====== Records for processing ======

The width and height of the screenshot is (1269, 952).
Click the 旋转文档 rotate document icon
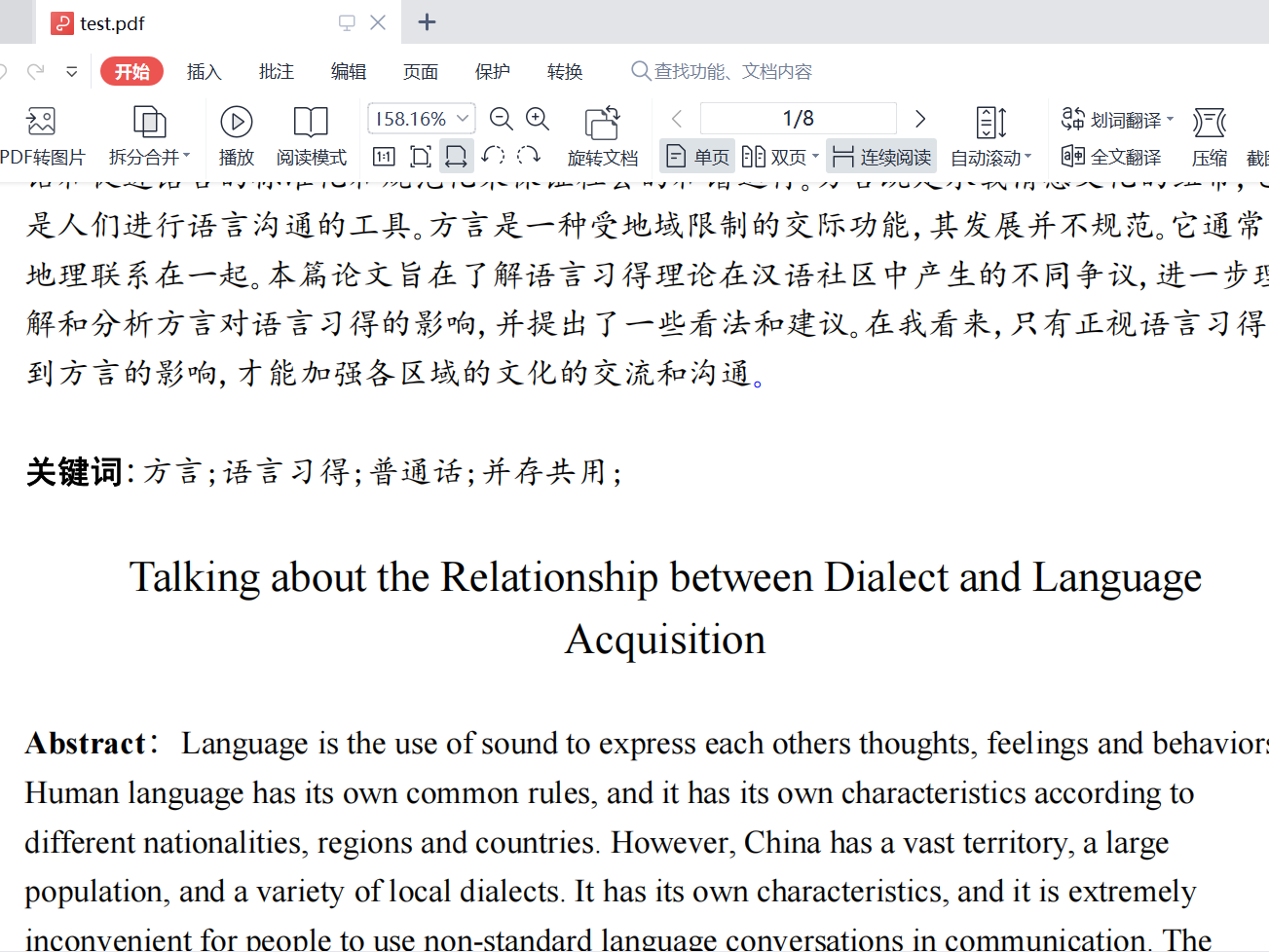coord(602,124)
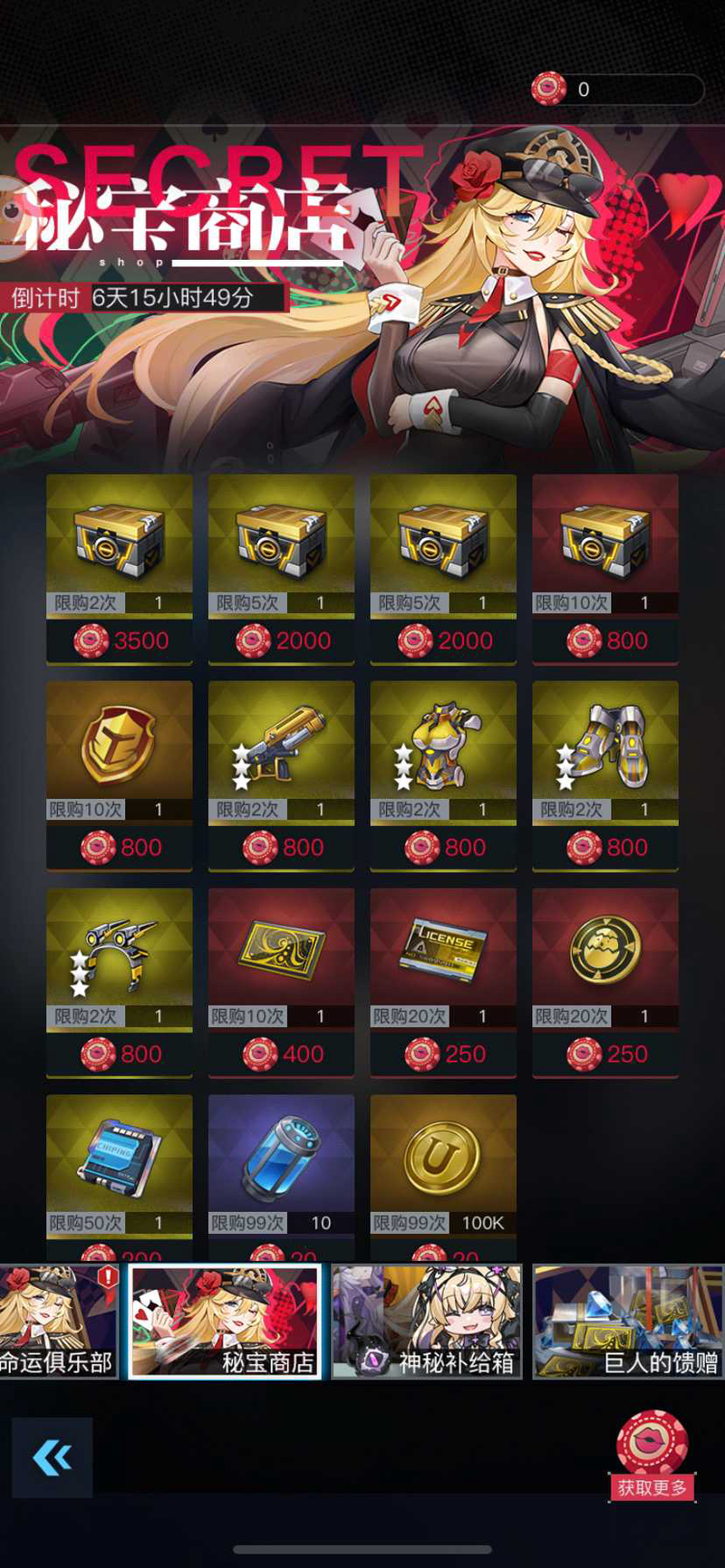This screenshot has width=725, height=1568.
Task: Pick the blue data chip item
Action: tap(120, 1178)
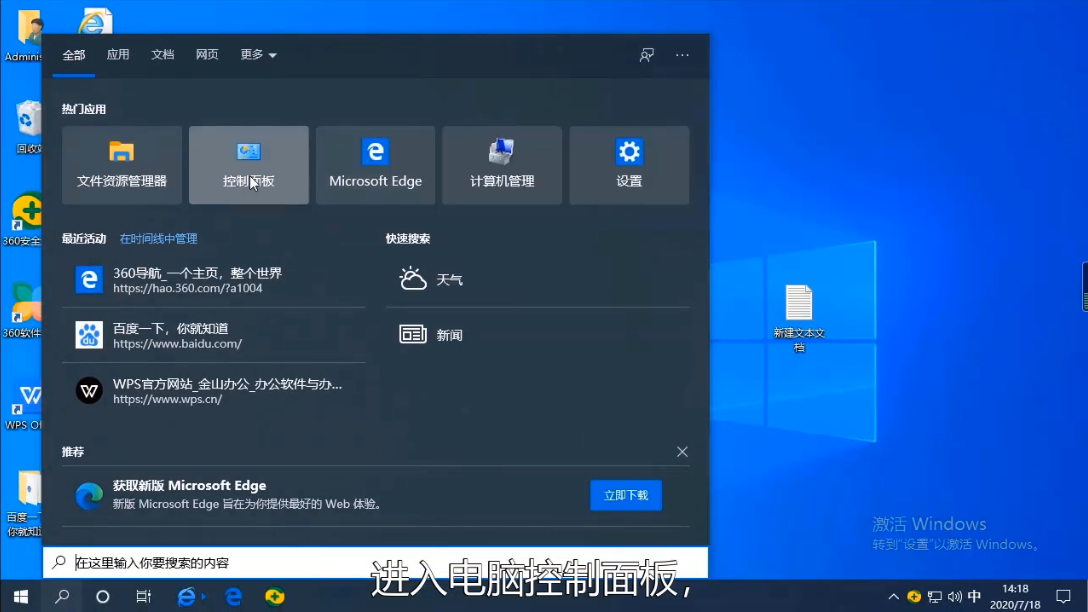Image resolution: width=1088 pixels, height=612 pixels.
Task: Open File Explorer from top apps
Action: coord(122,165)
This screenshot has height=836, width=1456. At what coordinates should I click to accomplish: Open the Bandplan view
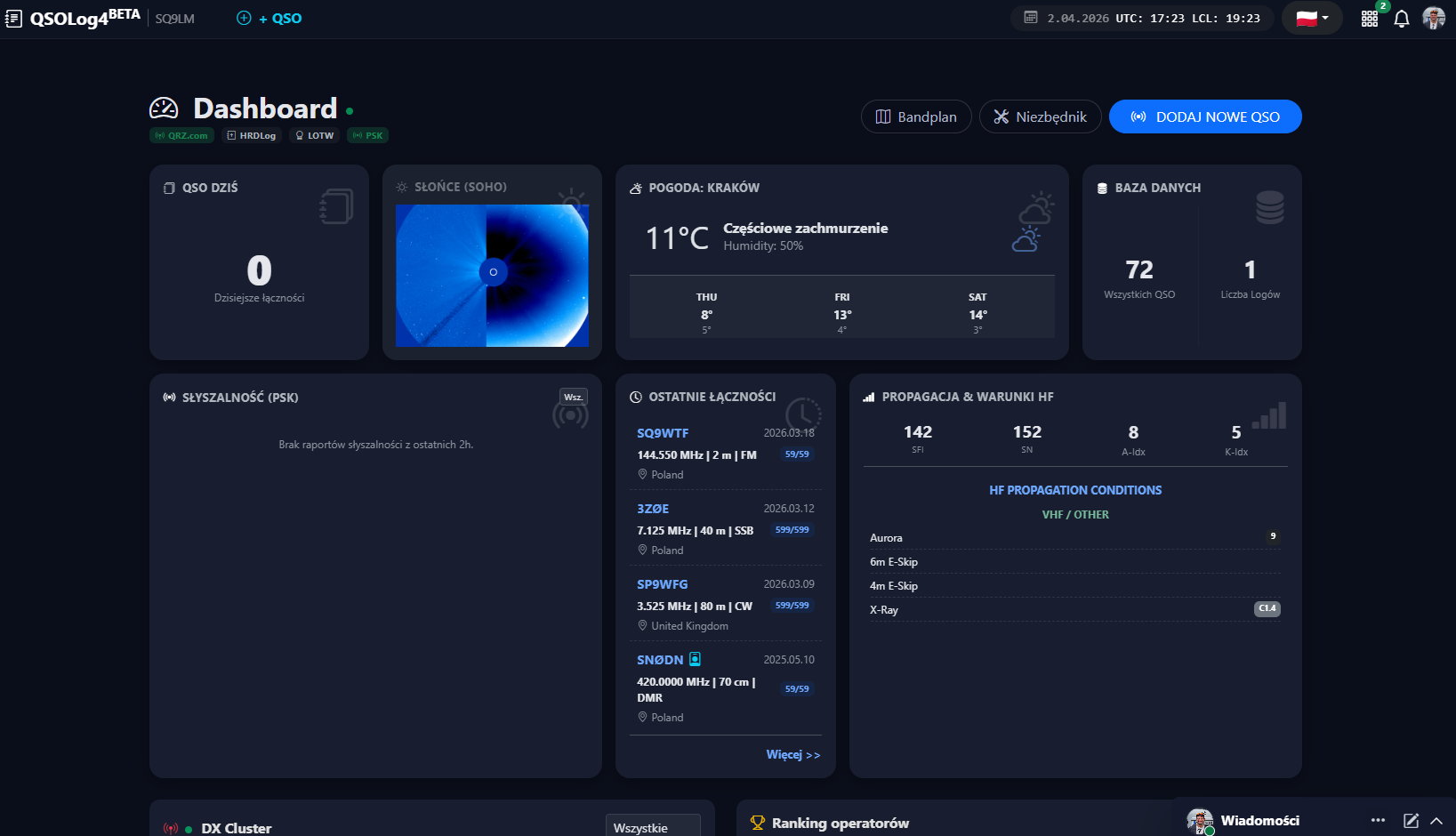coord(916,117)
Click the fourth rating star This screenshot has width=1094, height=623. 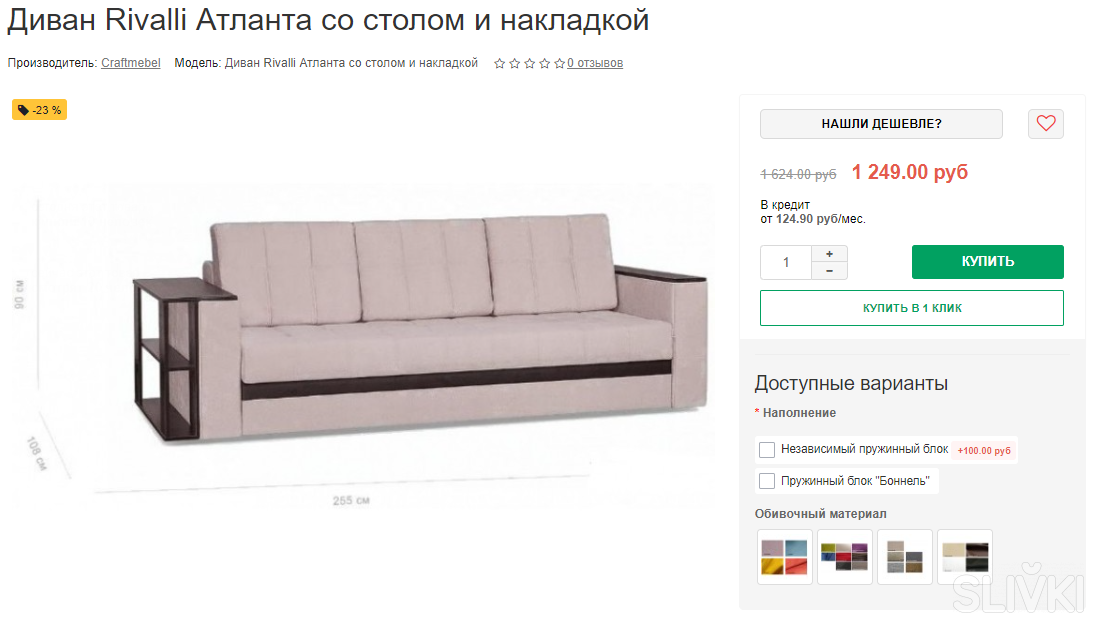(544, 63)
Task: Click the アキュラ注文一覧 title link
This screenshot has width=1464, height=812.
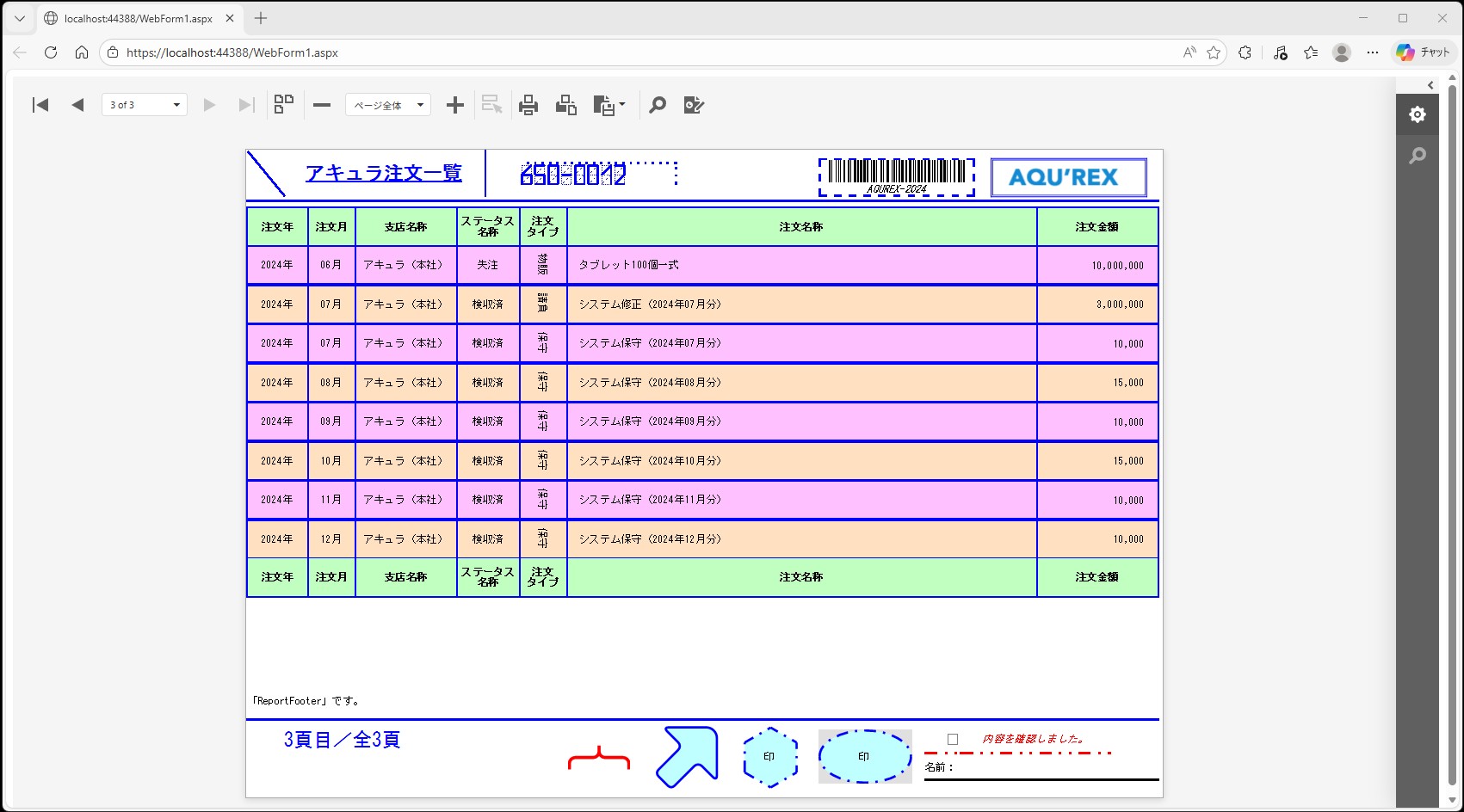Action: point(384,173)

======

**Prompt**
An acceptable answer consists of the lines above from the one holding "Task: Click the アキュラ注文一覧 title link" to the end of the data, repeated exactly and containing no pictures.

**Exercise result**
Task: Click the アキュラ注文一覧 title link
This screenshot has width=1464, height=812.
Action: point(384,173)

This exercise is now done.